Question posée par Doum, le mercredi 16 octobre
La «remigration», concept cher aux identitaires, banalisée et promue à heure de grande écoute par LCI ? Vous nous avez interrogés sur une capture d’écran de la chaîne d’information, circulant sur les réseaux sociaux, sur laquelle on lit : «Remigration : l’exemple italien» Le militant identitaire Damien Rieu a partagé ce visuel sur X (anciennement Twitter), en s’en félicitant : «La remigration est devenue un terme banal. Même LCI l’utilise.»
La capture d’écran a, de fait, de quoi surprendre. Concept clé de la pensée identitaire française, la remigration désigne le déplacement forcé de populations immigrées. Ses promoteurs, non content de vouloir juguler les flux migratoires, entendent les inverser, en organisant le départ de personnes ayant été accueillies par le passé. De par son caractère massif, le concept, dans son acception d’origine, outrepasse largement les expulsions d’étrangers délinquants.
Le terme, et le projet qu’il désigne, sont revendiqués dans le débat politique français uniquement par les franges les plus extrêmes de la droite. Si le RN s’en tient plus ou moins à distance, Eric Zemmour s’en est approché progressivement. Jusqu’à proposer en 2022, lors de la campagne présidentielle, un «ministère de la remigration». En cas d’élection, le candidat Reconquête ! promettait de «faire repartir un million» d’étrangers en cinq ans.
Bandeau finalement remplacé
Si le terme est donc très connoté, la capture d’écran de LCI qui circule est pourtant bien authentique. En réalité, la chaîne d’information en continu a même diffusé plusieurs bandeaux reprenant le terme «remigration», tout au long de la journée du 15 octobre. Dans la matinée, lors de l’émission «Le temps de l’info», on a ainsi pu voir s’afficher successivement, lors d’un débat sur le sujet de l’immigration, entre 9h00 et 9h15, les bandeaux indiquant : ««Remigration» : la révolution italienne», ««Remigration : le premier bateau part d’Italie», ««Remigration», l’exemple italien», ««Remigration : Meloni fait bouger les lignes». Même chose à 10h, quand le thème revient sur la table : ««Remigration» : l’exemple italien».

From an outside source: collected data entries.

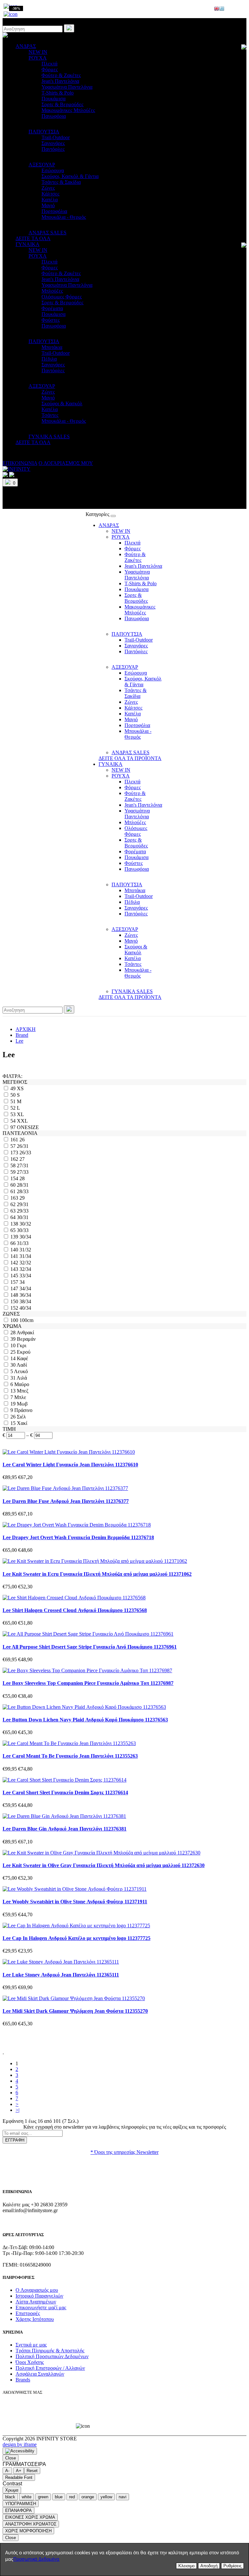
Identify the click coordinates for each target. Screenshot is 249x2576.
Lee (19, 1041)
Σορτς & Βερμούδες (62, 104)
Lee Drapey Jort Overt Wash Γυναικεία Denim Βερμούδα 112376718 (78, 1537)
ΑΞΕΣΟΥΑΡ (42, 164)
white (26, 2496)
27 (22, 1159)
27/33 (23, 1172)
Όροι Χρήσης (30, 2362)
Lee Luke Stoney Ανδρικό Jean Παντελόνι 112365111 (61, 1974)
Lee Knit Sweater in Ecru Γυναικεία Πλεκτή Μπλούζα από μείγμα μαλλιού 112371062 (97, 1574)
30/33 (23, 1230)
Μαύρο (21, 1384)
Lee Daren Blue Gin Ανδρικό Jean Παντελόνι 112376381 (64, 1828)
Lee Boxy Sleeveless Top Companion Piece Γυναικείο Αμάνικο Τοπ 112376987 (88, 1683)
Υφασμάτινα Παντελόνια (67, 87)
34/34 (25, 1288)
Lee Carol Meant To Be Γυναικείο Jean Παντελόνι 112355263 (70, 1756)
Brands (23, 2379)
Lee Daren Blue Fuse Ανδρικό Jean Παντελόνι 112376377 (66, 1501)
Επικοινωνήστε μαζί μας (41, 2307)
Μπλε (20, 1397)
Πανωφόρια (54, 116)
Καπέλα (50, 199)
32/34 (25, 1269)
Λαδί (22, 1365)
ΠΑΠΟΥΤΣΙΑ (44, 131)
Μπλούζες (52, 291)
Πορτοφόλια (54, 211)
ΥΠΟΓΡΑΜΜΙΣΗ (20, 2503)
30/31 (23, 1217)
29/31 (23, 1204)
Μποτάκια (52, 347)
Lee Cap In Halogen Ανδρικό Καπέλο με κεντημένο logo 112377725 (76, 1938)
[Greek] (221, 9)
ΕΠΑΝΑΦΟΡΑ (18, 2510)
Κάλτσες (50, 193)
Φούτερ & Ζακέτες (61, 75)
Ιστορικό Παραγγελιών (39, 2296)
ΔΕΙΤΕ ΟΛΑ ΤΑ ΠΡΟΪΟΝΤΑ (130, 758)
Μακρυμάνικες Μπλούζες (68, 110)
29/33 (23, 1211)
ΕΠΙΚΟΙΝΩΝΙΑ (20, 463)
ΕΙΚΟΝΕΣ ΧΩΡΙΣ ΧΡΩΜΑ (30, 2517)
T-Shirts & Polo (58, 92)
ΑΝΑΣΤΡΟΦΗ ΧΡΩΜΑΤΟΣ (30, 2524)
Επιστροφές (28, 2313)
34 (22, 1282)
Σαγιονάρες (53, 143)
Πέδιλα (49, 359)
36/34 (25, 1295)
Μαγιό (48, 205)
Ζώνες (48, 188)
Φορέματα (52, 308)
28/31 (23, 1185)
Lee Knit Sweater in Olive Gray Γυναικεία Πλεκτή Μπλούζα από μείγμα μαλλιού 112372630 (104, 1865)
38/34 (25, 1301)
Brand (22, 1035)
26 (22, 1139)
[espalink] (11, 14)
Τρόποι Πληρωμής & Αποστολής (50, 2350)
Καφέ (22, 1358)
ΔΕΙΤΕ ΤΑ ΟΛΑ (33, 238)
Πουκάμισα (53, 98)
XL (20, 1114)
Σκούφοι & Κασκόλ (62, 403)
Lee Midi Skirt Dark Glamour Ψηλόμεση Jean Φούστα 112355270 (75, 2011)
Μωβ (22, 1403)
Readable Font (18, 2477)
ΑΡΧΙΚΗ (26, 1029)
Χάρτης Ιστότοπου (35, 2319)
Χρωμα (11, 2490)
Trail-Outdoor (56, 137)
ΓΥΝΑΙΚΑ (28, 244)
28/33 (23, 1191)
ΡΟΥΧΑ (38, 58)
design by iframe (20, 2444)
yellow (106, 2496)
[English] (216, 9)
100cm (26, 1320)
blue (59, 2496)
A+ (18, 2470)
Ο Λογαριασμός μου (37, 2290)
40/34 (25, 1308)
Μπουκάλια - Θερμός (64, 217)
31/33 (23, 1243)
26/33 (25, 1152)
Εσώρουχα (53, 170)
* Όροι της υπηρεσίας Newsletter (124, 2152)
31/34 (25, 1256)
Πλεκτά (49, 63)
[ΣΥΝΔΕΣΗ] (11, 475)
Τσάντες (50, 415)
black (10, 2496)
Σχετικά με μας (31, 2344)
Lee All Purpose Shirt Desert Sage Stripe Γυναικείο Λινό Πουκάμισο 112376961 (90, 1647)
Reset (32, 2470)
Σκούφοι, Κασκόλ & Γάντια (70, 176)
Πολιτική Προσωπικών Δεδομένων (52, 2356)
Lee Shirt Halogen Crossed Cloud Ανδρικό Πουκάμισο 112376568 (75, 1610)
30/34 (25, 1236)
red (72, 2496)
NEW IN (38, 52)
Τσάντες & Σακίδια (61, 182)
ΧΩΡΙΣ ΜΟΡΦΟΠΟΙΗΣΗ (28, 2530)
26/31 (23, 1146)
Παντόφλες (53, 149)
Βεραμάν (26, 1339)
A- (7, 2470)
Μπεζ (23, 1391)
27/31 (23, 1165)
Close (10, 2458)
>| (17, 2110)
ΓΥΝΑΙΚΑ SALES (49, 436)
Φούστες (51, 320)
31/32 (25, 1249)
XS (20, 1088)
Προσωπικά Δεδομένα (36, 2559)
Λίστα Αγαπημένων (36, 2301)
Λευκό (21, 1371)
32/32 (25, 1262)
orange (87, 2496)
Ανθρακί (25, 1332)
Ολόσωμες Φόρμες (62, 296)
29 (22, 1198)
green (43, 2496)
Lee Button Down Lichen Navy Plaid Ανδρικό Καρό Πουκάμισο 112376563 (85, 1719)
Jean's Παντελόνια (60, 81)
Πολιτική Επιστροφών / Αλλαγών (50, 2368)
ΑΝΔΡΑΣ (26, 46)
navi (122, 2496)
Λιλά (22, 1378)
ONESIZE (28, 1127)
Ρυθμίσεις (232, 2565)
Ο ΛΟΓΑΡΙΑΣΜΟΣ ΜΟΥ (66, 463)
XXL (22, 1121)
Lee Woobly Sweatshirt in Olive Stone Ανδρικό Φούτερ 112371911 (75, 1901)
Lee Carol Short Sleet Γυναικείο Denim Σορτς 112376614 (65, 1792)
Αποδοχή (209, 2565)
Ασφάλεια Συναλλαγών (40, 2374)
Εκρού (23, 1352)
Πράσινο (23, 1410)
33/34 (25, 1275)
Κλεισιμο (186, 2565)
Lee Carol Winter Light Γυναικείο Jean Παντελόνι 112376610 (70, 1464)
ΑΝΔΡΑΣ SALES (47, 232)
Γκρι (21, 1345)
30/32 (25, 1223)
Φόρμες (50, 69)
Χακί (22, 1423)
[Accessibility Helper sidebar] (20, 2451)
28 (22, 1178)
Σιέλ (21, 1416)
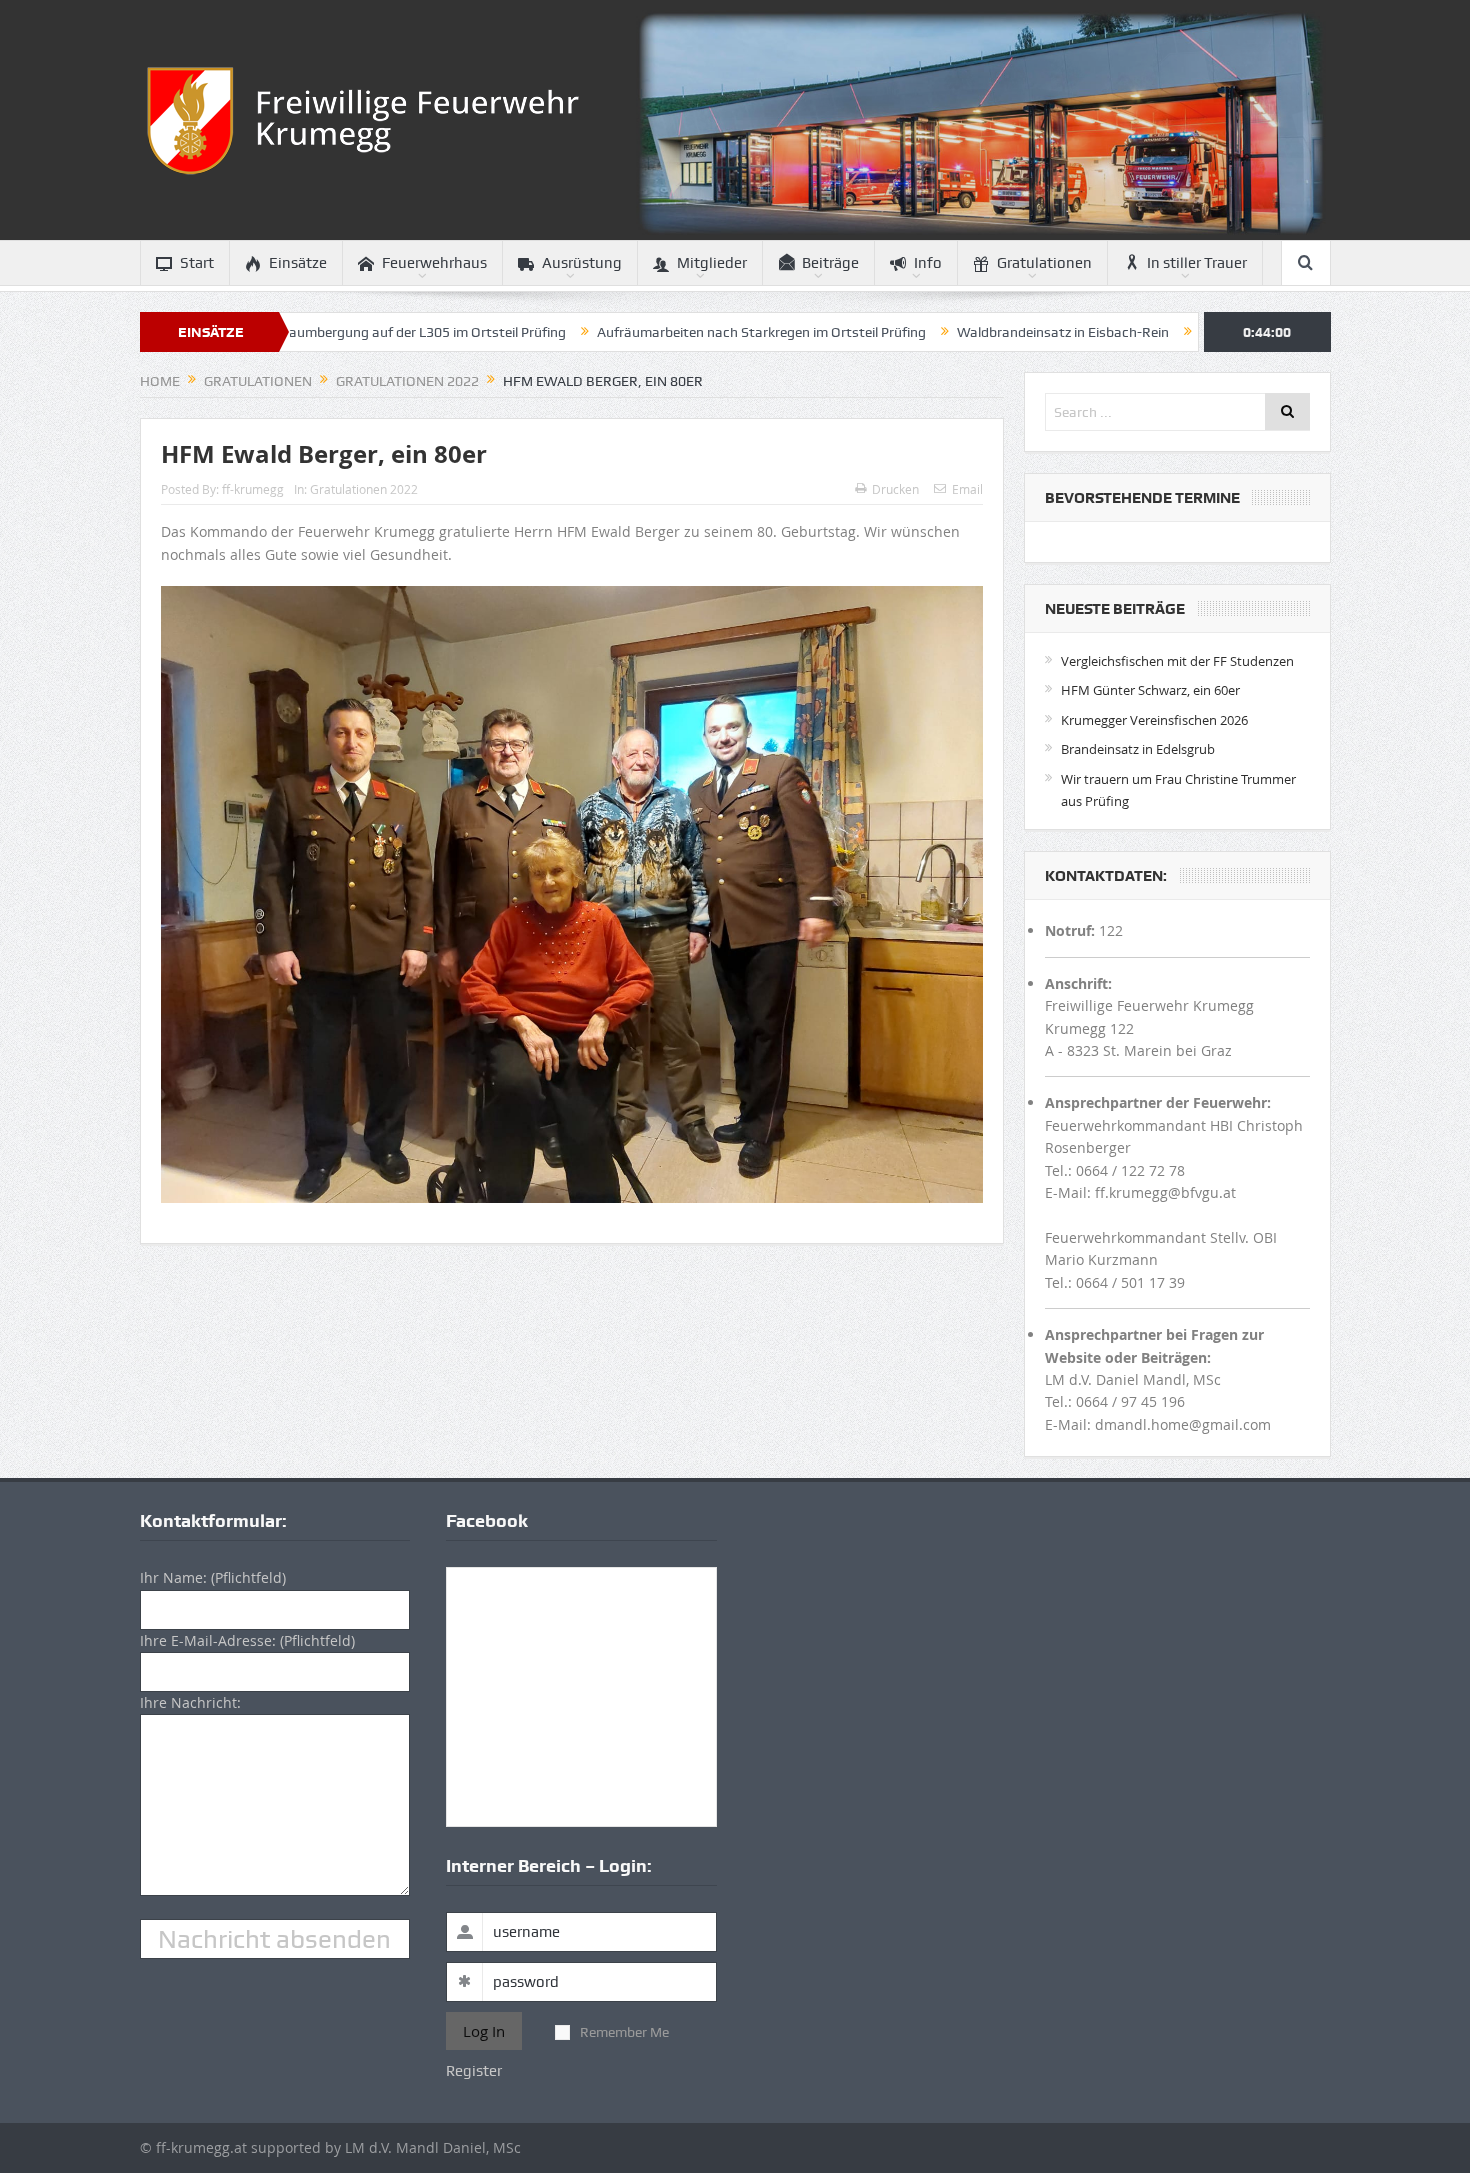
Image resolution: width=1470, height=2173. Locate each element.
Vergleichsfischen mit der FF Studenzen (1177, 661)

Pour autant, si la politique de Giorgia Meloni a bien été abordée lors de ces échanges, et présentée comme un possible exemple pour les autres pays européens, il n’a nullement été question, contrairement à ce que pouvaient suggérer les bandeaux, de «remigration». Concept qui n’a d’ailleurs rien à voir avec la politique migratoire italienne actuelle, aussi dure et contestée soit-elle. Les différents intervenants sur le plateau ont ainsi évoqué l’externalisation par Rome du traitement de l’asile en Albanie, et les accords passés entre l’UE et certains pays, comme la Tunisie, pour éviter le passage de migrants. Des mesures visant à limiter les entrées d’immigrés, et n’ayant donc aucun rapport avec la remigration telle que la défendent les identitaires. A aucun moment du débat, d’après notre écoute, le terme «remigration» n’est d’ailleurs prononcé par les intervenants.
Bis repetita, moins de deux heures plus tard, dans l’émission «LCI midi», mardi 15 octobre. Le bandeau «remigration, la solution italienne», apparaît à nouveau vers 12h06 lors du lancement du «débat du jour», à nouveau consacré à la gestion de l’immigration par les pays européens. Là encore, le débat aborde le traitement des demandes d’asile en Albanie. A noter que le bandeau est, assez vite remplacé par un autre : «Immigration, la solution italienne». Et le mot «remigration» ne reviendra plus sur les bandeaux, selon nos visionnages, y compris quand le sujet de la politique migratoire italienne sera à nouveau abordé en longueur avant 14h00, ou autour de 16h00. Signe d’une prise de conscience – tardive- de la bourde ?
Interrogée par CheckNews, la direction de la chaîne reconnaît que le terme n’était «pas approprié» et précise à propos du bandeau : «Quand on l’a vu, on l’a retiré et rectifié.»
Dans une tribune publiée en 2019 par Libération, deux chercheuses de l’Institute for Strategic Dialogue mettaient en garde contre la diffusion croissante, au-delà des cercles identitaires, du concept de remigration (à l’image la théorie raciste et complotiste du «grand remplacement», promue par les mêmes courants extrémistes). Notant la multiplication des occurrences du terme sur les réseaux sociaux, elles appelaient à «redoubler de vigilance face à la résurgence et à la normalisation insidieuse de rhétoriques extrémistes.»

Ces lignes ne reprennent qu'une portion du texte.